9780385349406_p0_v1_s260x420Family secrets are Maggie O’Farrell’s forte and her latest novel – Instructions for a Heatwave – combines her facility for everyday drama with shocking revelations. If you’ve read O’Farrell’s The Vanishing Act of Esme Lennox or The Hand That First Held Mine, you know to raise your expectations for a surprising twist in the plot.

The heat in London is unbearable when Robert, a retired banker, decides to take a walk, but never returns, leaving behind his Irish chatterbox wife, three grown children, and a couple of grandkids. The story moves across London, Ireland, and New York City in 1976 – just before the electronic media made secrets archaic. As Aoife (pronounced ee-fa, the Irish “Eve”) returns from New York City to the London house to help her brother, Michael Francis, and sister, Monica, in the search for their father, Robert’s disappearance fades into the background as O’Farrell reveals the diverting background lives of each character. Everyone has a secret and no one is happy, except perhaps Gretta, the frantic mother who lives in denial. Michael Francis, the eldest son, is a frustrated Ph.D. wannabe who teaches history at a local grammar school and has recently had a one-night stand with a fellow teacher; Monica, divorced from the love of her life, cannot seem to assimilate into her second marriage with her new husband and his young daughters; Aoife, hides her dyslexia from everyone, including Gabe, her new lover, who sends her love notes she cannot decipher. Gretta has an irrational penchant for cleaning out shelves when stressed, and cannot seem to stop talking or giving unwanted advice.

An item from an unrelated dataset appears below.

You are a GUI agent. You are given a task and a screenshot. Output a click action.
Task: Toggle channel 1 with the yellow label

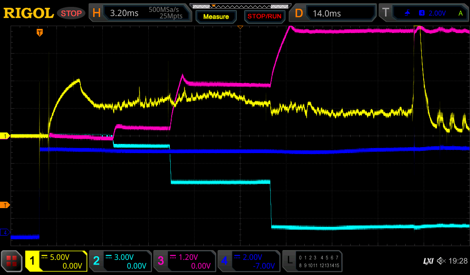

After finding check stubs that date back fifteen years, the family takes the ferry to Cork, Ireland, in search of their father. Of course, there is another woman, but not in the way you may expect; the checks are sent to a convent. As Gretta reveals the mystery, the truth jolts the family – first into further chaos but eventually into redemption with an ending that renews faith in the ability of loved ones to come through for each other when needed. The family rallies and survives, but Robert is another story. He appears in the beginning and in the end, only as a phantom catalyst. I wonder what a good book group would conclude about his future – O’Farrell leaves it open.

I liked the way Maggie O’Farrell can take dramatic incidents and weave them into meaningful moments that connected to me. When she described Aoife breathing in the scents of her parents’ bedroom, it brought back the first time I returned to my childhood home after my father died, and anyone who has siblings will recognize the pride within the rivalry, the understanding and the annoyance. O’Farrell’s stories are dramatically intricate, and if you are looking for neatness and straight story lines O’Farrell cannot deliver. After all, family relationships are messy.